Илья Кукулин. «Внутренняя постколонизация»: формирование постколониального сознания в русской литературе 1970 —
2000 годов. — «Гефтер», 2014, 19 марта <http://gefter.ru>.
«Другую — „неоколониальную” — версию письма этого периода [1970-х
годов] представляет „Территория” О. Куваева. Для его героев „освоение” Чукотки — проект
коллективный, но его государственный характер отходит на второй план: персонажи
романа предстают как свободные золотоискатели, а то, что они решают
государственную задачу, для сюжета романа является второстепенным, несмотря на
декларации повествователя. В основе романа Куваева —
героический вариант „общей аскезы”, которую Солженицын стремился в своем
проекте „очистить” от ницшеанского пафоса».

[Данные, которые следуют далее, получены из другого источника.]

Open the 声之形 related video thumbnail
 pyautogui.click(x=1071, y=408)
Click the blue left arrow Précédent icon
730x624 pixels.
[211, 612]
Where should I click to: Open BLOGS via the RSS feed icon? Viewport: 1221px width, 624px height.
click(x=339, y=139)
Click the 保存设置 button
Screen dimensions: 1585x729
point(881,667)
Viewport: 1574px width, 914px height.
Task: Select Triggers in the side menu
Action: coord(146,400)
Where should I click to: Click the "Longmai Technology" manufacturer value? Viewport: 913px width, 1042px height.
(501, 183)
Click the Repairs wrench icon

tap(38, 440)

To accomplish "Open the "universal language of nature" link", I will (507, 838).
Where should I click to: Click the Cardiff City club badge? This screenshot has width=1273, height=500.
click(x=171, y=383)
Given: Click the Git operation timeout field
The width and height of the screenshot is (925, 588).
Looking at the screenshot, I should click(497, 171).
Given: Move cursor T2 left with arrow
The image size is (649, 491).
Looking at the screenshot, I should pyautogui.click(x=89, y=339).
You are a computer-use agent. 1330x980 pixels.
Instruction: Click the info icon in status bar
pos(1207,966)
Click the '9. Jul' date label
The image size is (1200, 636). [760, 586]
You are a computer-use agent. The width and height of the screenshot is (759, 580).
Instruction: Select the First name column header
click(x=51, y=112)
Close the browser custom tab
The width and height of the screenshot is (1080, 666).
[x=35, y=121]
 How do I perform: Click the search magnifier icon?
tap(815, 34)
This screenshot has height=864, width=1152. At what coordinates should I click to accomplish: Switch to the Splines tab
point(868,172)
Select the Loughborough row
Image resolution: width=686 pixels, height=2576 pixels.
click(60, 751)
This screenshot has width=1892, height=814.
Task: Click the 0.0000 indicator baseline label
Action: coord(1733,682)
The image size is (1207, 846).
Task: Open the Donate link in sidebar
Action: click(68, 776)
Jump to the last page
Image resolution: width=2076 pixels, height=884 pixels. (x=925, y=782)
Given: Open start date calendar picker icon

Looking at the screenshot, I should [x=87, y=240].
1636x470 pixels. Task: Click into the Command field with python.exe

Люди с рафинированной логикой начинают видеть некоторые
вещи, скрытые от других. Текст: Александр Юсупов. — «The Prime Russian Magazine», 2014, 29марта <http://primerussia.ru>.
Говорит математик Анатолий Фоменко: «Зрительные образы часто возникают у
математиков при доказательствах теорем, причем не только геометрических, но и в
теории дифференциальных уравнений, в функциональном анализе и т.
д. Такие ощущения знакомы как мне, так и некоторым моим коллегам. Помимо прочего
они касались теории чисел, хотя эта область обычно считается далекой от
геометрии. У меня лично такие „зрительные идеи доказательств” возникали
неоднократно».
«Я отношу себя в значительной степени к
„геометрическим интуиционистам”, то есть в математической деятельности пытаюсь
сначала „наглядно увидеть” схему, как бы скелет будущих строгих математических
построений. При этом следует отметить, что математики сегодня часто работают с
так называемыми многомерными объектами, то есть такими, которые нельзя
„нарисовать”, изобразить в привычном нам трехмерном
пространстве, в котором мы живем. Поэтому недаром во многих современных и
глубоких математических работах, посвященных многомерной геометрии, активно
используется „наглядный жаргон”, выработанный при исследовании двумерных и
трехмерных образов вроде „разрежем поверхность”, „склеим листы”, „приклеим
цилиндр”, „вывернем сферу наизнанку” и т. д.».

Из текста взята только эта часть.